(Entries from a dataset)
========================================================================

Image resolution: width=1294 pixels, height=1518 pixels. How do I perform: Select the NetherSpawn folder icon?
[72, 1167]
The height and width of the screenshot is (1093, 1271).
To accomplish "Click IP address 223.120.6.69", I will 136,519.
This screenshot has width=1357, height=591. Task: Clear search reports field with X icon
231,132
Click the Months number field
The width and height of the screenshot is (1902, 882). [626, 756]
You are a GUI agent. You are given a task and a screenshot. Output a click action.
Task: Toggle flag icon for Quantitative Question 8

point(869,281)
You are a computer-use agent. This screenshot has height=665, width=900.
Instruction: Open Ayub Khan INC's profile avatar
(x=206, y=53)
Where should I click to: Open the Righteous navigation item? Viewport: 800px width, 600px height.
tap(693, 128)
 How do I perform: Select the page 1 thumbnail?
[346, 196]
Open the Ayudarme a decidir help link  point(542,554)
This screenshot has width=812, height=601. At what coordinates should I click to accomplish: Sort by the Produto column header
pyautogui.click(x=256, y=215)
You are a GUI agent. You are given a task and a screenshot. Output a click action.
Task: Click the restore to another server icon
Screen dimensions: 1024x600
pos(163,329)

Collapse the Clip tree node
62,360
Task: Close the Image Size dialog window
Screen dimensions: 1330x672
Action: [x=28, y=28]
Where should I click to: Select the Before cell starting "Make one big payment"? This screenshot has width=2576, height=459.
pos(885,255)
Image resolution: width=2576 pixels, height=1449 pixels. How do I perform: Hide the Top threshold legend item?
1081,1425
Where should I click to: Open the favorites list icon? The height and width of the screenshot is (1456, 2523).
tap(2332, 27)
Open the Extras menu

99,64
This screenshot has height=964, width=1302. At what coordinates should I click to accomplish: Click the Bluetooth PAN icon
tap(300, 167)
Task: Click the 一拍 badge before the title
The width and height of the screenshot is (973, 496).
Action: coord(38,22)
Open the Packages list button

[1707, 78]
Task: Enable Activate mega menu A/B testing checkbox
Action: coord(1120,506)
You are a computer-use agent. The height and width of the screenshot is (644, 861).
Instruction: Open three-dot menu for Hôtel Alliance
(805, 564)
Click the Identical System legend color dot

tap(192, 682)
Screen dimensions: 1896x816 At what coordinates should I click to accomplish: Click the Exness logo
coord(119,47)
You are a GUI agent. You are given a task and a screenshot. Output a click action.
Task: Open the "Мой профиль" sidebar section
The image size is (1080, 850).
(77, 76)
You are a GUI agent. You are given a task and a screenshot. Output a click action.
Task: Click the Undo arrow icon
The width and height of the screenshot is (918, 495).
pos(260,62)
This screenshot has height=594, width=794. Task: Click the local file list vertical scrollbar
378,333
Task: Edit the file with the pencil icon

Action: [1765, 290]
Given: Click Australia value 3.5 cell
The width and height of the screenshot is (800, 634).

========================================================================

In the stretch from the line containing "How do I perform: Select the page" through the line containing "coord(119,47)", replace "Image Size" with "Canvas Size" and leave everything else unchanged. Reproduce only those lines.

 How do I perform: Select the page 1 thumbnail?
[346, 196]
Open the Ayudarme a decidir help link  point(542,554)
This screenshot has width=812, height=601. At what coordinates should I click to accomplish: Sort by the Produto column header
pyautogui.click(x=256, y=215)
You are a GUI agent. You are given a task and a screenshot. Output a click action.
Task: Click the restore to another server icon
Screen dimensions: 1024x600
pos(163,329)

Collapse the Clip tree node
62,360
Task: Close the Canvas Size dialog window
Screen dimensions: 1330x672
Action: [x=28, y=28]
Where should I click to: Select the Before cell starting "Make one big payment"? This screenshot has width=2576, height=459.
pos(885,255)
Image resolution: width=2576 pixels, height=1449 pixels. How do I perform: Hide the Top threshold legend item?
1081,1425
Where should I click to: Open the favorites list icon? The height and width of the screenshot is (1456, 2523).
tap(2332, 27)
Open the Extras menu

99,64
This screenshot has height=964, width=1302. At what coordinates should I click to accomplish: Click the Bluetooth PAN icon
tap(300, 167)
Task: Click the 一拍 badge before the title
The width and height of the screenshot is (973, 496).
Action: coord(38,22)
Open the Packages list button

[1707, 78]
Task: Enable Activate mega menu A/B testing checkbox
Action: coord(1120,506)
You are a computer-use agent. The height and width of the screenshot is (644, 861).
Instruction: Open three-dot menu for Hôtel Alliance
(805, 564)
Click the Identical System legend color dot

tap(192, 682)
Screen dimensions: 1896x816 At what coordinates should I click to accomplish: Click the Exness logo
coord(119,47)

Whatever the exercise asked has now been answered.